China is pushing its interests from South China Sea to the seas in America's backyard with state-run Chinese firms expressing interest in developing land around the Panama Canal.
The Panama Canal Authority is planning to develop about 1,200 hectares of land around the waterway to build a logistics park and Chinese firms with expertise in the South China reclamation are eager to develop the land, the chief executive of the vital trade thoroughfare said.
The move is part of China's outward push into infrastructure via railways and ports around the world.
The Panama Canal Authority will officially open a tender to develop about 1,200 hectares of land – roughly the size of 1,200 football fields – around the waterway by the end of this year into a logistics park, after completing a five-year-long decontamination of the area, Reuters quoted chief executive Jorge Quijano as saying.
Speaking to the news agency ahead of a meeting with the canal's advisory board in Shanghai, Quijano said China Communications Construction Corp, its subsidiary China Harbour Engineering Company and China Railway Group have shown interest in the project.
China is urging its companies to invest in infrastructure overseas as part of Beijing's ''One Belt, One Road'' initiative to improve global trade links and beat a domestic slump.

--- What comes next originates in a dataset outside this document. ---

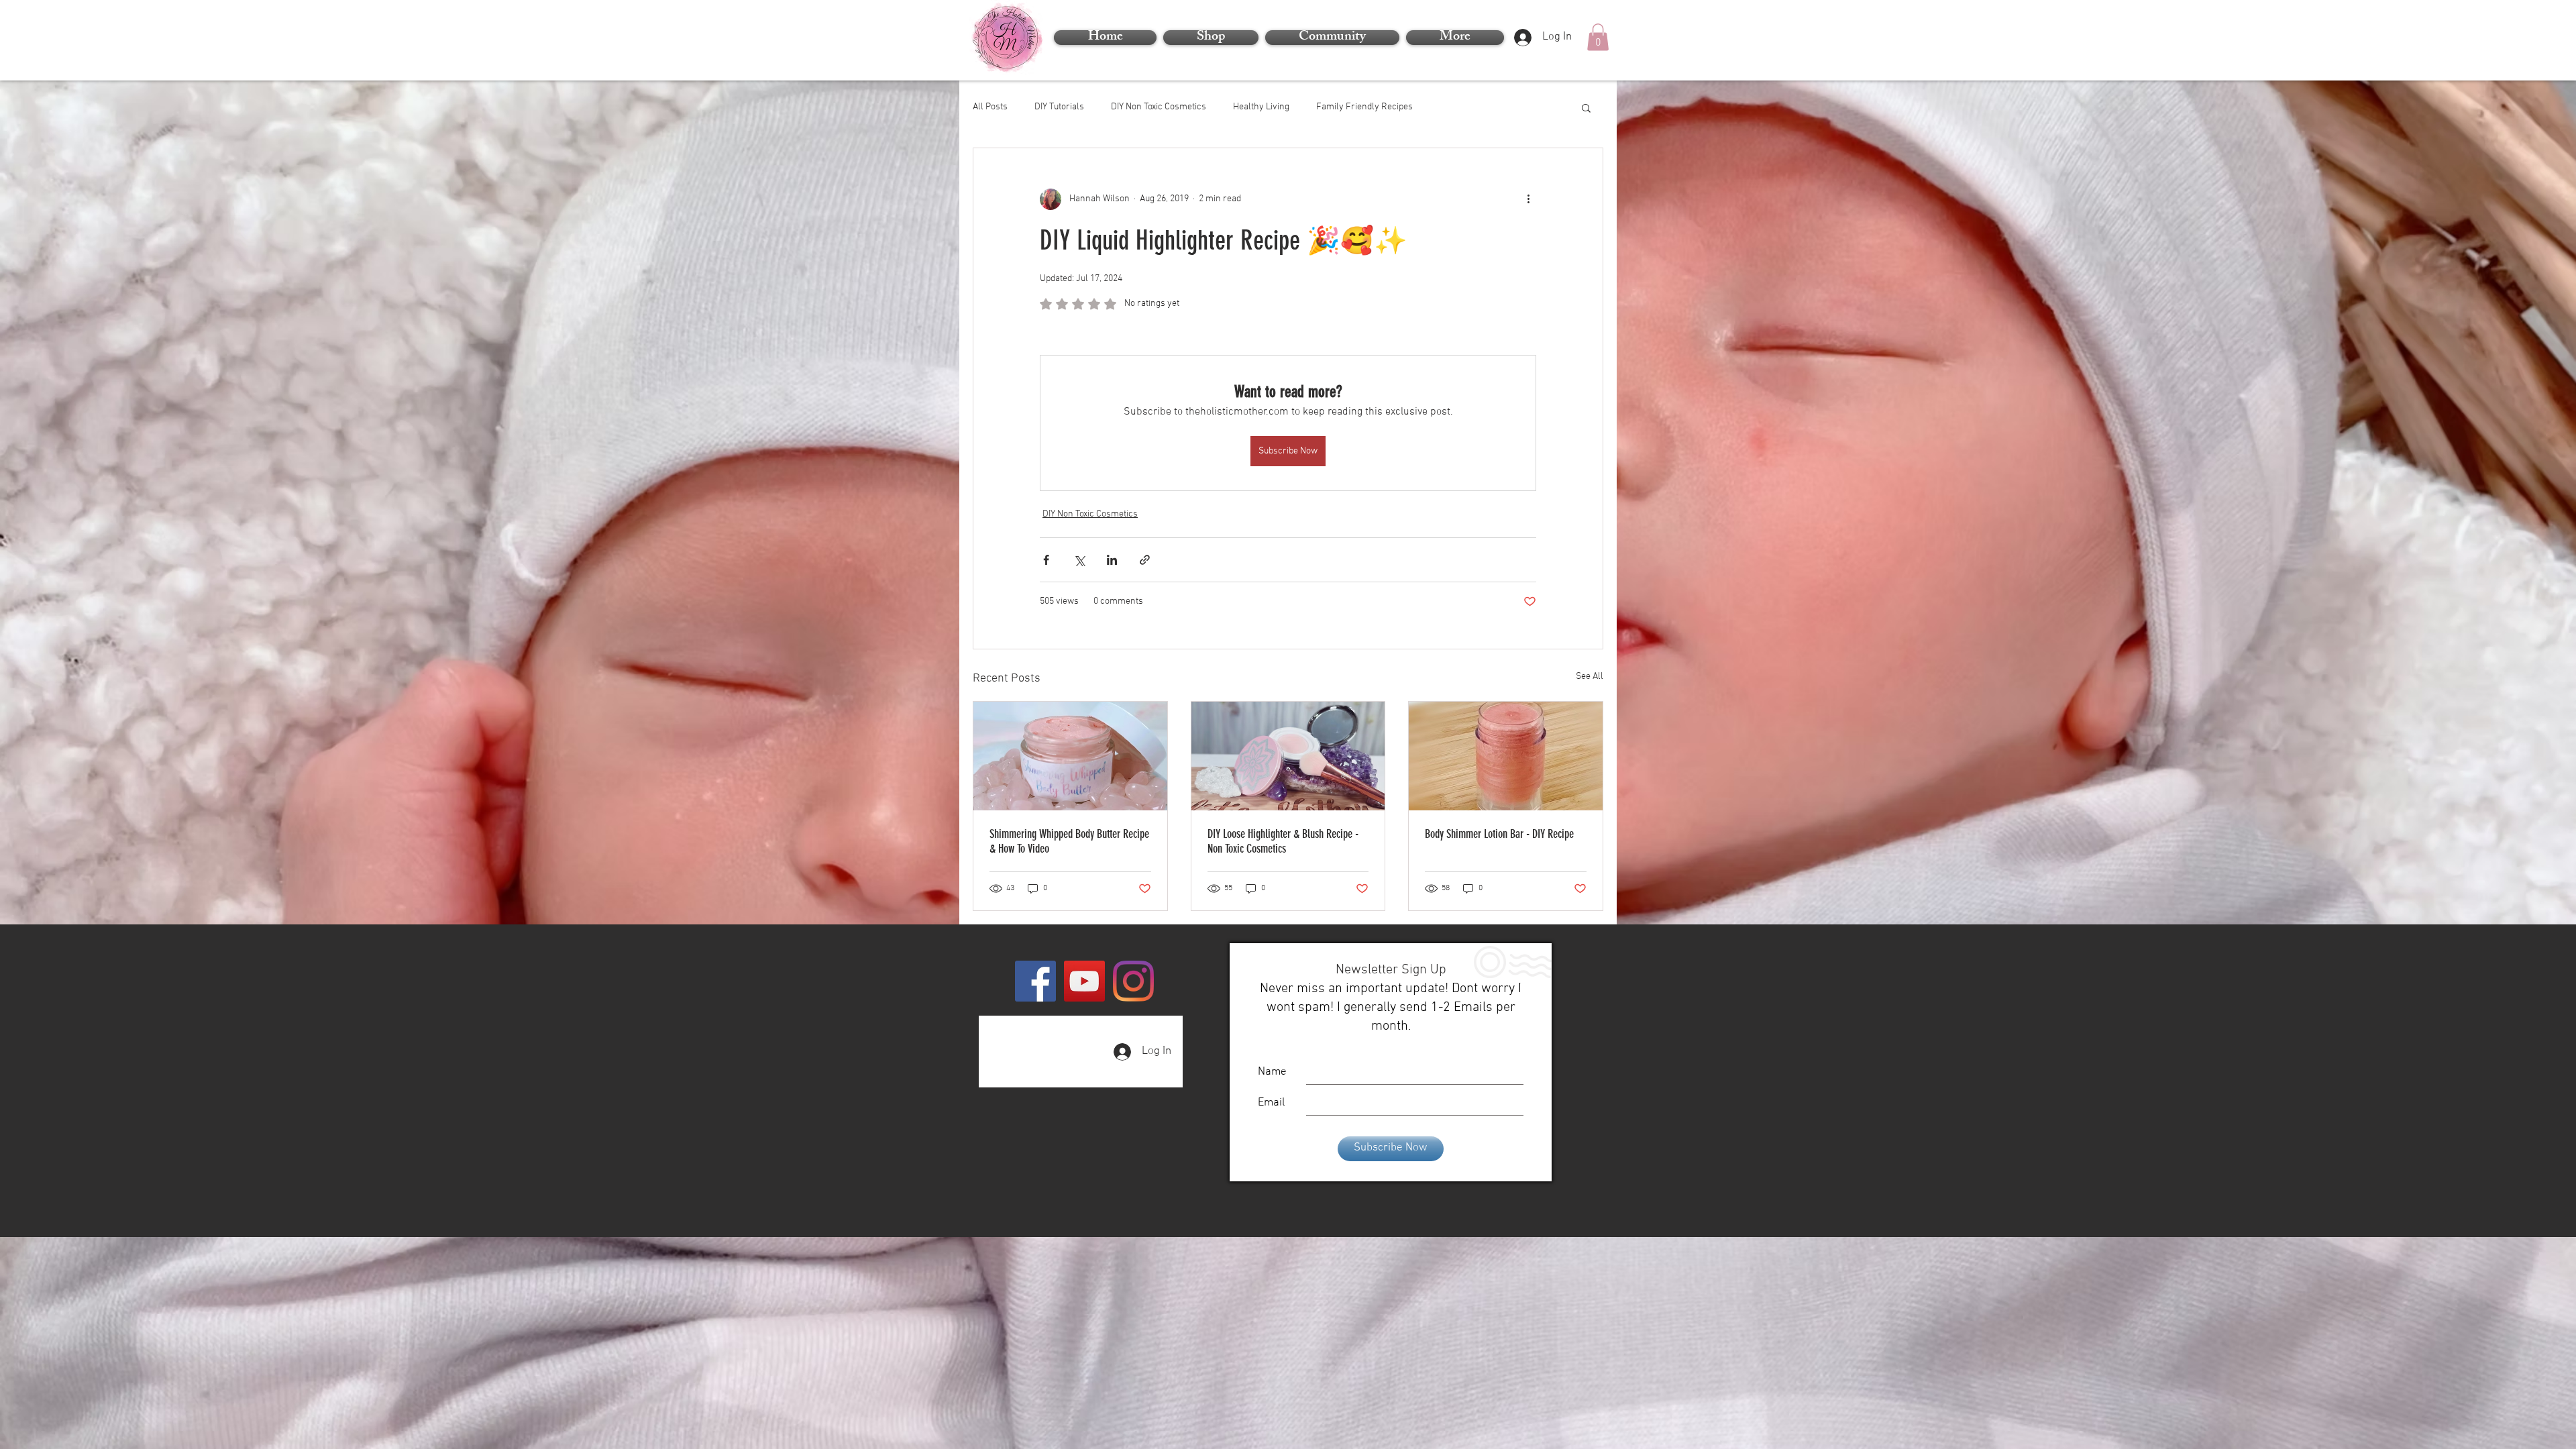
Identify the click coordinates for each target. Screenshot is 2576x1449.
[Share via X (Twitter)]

In fact, state-owned Chinese firms have in recent years have gained investment access to key logistics nodes, including Piraeus in Greece and Bandar Malaysia, a major development project that is set to be the terminal for a proposed high-speed rail link between Kuala Lumpur and Singapore.
According to Quijano, ''There are opportunities there, definitely for some of these Chinese companies to participate as a concessionaire, not just as a contractor to build something, but they can actually bid for the concession and then build.'' He did not elaborate.
Besides, the concession will offer opportunities for an operating agreement for a roll-on, roll-off terminal near the canal, the tender for which will be put out in the middle of 2017, he said.
Firms from Japan, China, Norway and South Korea are expected to participate in the tender.
The reclaimed land and terminal would help bring in an annual revenue of ''between $100-$125 million'' after the first five years of operation. Overall, the Panama Canal is expected to bring in $2.8 billion in revenue this year, he said.
Quijano said the canal had attracted 18.3 per cent more tonnage between October and February, versus year-ago levels, driven by a jump in liquefied petroleum gas, liquefied natural gas and container shipments.
After more than $5 billion and close to a decade of construction, Panama is opening the long-awaited expansion of its storied canal. Set to potentially double its current cargo, the expansion has weathered cost disputes, serious questions regarding its design and a global slump in international shipping.